• Saved entries:

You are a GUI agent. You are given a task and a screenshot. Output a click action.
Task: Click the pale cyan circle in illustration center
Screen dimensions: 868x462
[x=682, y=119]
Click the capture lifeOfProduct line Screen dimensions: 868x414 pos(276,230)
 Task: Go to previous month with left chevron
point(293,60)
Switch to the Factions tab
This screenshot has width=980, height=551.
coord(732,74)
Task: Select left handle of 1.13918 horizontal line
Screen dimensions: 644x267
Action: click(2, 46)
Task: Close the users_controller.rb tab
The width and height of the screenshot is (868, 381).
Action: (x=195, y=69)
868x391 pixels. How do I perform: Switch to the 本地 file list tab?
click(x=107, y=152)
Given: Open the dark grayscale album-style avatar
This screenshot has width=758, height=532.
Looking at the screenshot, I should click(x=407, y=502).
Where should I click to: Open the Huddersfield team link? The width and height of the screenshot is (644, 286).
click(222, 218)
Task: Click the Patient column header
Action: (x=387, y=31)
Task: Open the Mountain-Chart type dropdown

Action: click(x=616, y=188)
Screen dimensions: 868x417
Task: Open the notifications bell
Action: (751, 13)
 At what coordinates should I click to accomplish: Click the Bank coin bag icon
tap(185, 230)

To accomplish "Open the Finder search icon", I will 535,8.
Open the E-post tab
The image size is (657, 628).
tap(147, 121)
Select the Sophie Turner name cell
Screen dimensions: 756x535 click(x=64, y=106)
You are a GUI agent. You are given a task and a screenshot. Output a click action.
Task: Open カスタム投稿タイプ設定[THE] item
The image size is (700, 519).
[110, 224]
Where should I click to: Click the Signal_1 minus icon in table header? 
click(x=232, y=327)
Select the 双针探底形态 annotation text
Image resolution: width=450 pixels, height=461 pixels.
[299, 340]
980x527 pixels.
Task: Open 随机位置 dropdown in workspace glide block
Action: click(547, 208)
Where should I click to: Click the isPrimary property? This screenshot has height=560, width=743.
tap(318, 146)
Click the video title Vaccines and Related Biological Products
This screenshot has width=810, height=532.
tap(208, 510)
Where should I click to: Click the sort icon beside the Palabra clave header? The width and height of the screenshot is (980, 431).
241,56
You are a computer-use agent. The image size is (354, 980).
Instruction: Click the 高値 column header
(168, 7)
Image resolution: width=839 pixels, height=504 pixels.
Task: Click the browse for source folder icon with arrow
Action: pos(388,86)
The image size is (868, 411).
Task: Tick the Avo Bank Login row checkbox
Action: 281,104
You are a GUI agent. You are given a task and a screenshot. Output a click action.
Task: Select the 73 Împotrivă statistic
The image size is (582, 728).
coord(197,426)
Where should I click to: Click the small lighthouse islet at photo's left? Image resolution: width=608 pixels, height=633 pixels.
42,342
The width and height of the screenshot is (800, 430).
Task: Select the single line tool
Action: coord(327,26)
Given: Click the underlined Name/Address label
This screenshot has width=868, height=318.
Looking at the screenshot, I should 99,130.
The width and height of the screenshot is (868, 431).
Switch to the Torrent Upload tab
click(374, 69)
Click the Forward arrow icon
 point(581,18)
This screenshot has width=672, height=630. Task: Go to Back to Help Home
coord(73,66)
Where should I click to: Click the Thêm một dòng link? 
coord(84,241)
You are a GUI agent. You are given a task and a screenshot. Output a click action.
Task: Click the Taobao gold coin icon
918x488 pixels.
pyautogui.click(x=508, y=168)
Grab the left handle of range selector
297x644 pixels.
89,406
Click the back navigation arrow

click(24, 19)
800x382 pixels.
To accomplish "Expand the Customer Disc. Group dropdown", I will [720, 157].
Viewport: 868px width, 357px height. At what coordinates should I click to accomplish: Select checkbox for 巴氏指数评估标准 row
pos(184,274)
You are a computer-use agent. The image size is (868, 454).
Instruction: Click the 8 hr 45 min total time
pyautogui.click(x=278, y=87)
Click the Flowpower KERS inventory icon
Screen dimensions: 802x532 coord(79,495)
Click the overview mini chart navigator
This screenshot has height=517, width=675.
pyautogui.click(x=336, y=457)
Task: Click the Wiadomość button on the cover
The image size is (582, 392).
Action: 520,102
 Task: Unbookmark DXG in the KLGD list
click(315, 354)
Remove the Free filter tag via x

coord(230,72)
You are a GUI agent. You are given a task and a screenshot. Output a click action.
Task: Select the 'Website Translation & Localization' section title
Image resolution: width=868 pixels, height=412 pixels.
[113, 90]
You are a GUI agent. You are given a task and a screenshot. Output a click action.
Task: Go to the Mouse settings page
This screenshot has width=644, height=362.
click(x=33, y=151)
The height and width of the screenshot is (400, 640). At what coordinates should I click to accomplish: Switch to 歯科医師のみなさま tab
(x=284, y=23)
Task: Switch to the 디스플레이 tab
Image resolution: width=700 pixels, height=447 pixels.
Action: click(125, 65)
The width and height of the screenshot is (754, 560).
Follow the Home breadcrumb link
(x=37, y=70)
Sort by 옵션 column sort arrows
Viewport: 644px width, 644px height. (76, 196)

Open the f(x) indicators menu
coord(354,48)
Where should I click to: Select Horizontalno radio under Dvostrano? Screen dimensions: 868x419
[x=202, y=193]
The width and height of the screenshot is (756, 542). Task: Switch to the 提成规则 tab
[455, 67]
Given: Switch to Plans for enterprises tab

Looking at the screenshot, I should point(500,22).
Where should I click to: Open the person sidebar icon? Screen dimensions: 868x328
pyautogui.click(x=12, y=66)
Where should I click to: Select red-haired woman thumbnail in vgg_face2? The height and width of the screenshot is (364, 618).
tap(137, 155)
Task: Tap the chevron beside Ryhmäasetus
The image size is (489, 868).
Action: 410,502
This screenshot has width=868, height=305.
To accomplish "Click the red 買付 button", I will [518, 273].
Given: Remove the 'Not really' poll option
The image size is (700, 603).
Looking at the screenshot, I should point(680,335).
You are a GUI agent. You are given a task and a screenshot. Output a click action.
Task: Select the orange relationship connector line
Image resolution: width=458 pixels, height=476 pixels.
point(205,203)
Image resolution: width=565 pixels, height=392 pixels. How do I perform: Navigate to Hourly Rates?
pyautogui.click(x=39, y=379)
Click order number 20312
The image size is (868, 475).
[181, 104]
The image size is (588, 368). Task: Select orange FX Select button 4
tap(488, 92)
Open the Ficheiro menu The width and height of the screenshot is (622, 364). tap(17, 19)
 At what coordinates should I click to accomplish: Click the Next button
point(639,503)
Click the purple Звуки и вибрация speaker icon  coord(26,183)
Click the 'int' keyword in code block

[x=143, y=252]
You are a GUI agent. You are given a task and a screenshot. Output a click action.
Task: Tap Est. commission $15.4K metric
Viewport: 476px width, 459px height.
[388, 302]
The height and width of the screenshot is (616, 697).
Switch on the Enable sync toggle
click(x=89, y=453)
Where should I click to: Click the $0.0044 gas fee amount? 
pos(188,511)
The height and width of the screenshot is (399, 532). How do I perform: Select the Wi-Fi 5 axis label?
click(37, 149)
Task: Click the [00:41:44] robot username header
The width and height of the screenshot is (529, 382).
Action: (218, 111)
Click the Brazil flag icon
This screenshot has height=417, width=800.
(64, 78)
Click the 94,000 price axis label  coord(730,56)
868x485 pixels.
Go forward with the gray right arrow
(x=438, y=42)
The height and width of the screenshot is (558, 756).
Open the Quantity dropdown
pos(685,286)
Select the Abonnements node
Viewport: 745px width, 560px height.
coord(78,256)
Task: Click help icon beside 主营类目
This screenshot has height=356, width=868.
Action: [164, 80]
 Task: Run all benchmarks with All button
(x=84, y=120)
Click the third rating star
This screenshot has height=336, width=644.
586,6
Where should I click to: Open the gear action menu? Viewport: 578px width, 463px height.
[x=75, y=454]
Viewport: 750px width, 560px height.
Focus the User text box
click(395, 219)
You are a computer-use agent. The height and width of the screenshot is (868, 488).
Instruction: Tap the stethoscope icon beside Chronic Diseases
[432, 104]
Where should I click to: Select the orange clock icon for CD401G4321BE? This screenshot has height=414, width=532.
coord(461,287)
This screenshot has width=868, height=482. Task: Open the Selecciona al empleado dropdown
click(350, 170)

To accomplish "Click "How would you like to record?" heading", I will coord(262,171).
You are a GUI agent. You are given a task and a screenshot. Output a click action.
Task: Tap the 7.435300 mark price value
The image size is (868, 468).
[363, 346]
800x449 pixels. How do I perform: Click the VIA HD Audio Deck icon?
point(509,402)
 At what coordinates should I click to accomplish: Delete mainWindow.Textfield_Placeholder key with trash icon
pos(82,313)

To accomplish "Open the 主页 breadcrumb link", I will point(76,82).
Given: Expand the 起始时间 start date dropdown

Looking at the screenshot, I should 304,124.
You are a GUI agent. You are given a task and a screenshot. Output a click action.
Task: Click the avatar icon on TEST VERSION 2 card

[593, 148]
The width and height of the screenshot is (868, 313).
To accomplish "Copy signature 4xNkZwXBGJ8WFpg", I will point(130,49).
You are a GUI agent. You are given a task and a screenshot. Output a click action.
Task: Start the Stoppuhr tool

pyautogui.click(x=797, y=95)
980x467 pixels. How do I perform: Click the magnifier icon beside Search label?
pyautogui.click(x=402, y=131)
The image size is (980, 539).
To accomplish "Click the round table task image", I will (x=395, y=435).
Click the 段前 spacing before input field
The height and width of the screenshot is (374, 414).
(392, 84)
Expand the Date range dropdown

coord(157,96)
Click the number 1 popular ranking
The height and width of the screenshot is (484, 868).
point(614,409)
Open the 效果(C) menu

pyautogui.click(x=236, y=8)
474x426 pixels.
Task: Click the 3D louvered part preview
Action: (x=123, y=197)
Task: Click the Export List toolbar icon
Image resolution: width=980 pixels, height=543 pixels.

• The task:
Both end lines included, restate word for word the lines above from the line with "Task: Click the [00:41:44]" to the line with "Click the 94,000", and nothing else.

• Exercise result:
Task: Click the [00:41:44] robot username header
The width and height of the screenshot is (529, 382).
Action: (218, 111)
Click the Brazil flag icon
This screenshot has height=417, width=800.
(64, 78)
Click the 94,000 price axis label  coord(730,56)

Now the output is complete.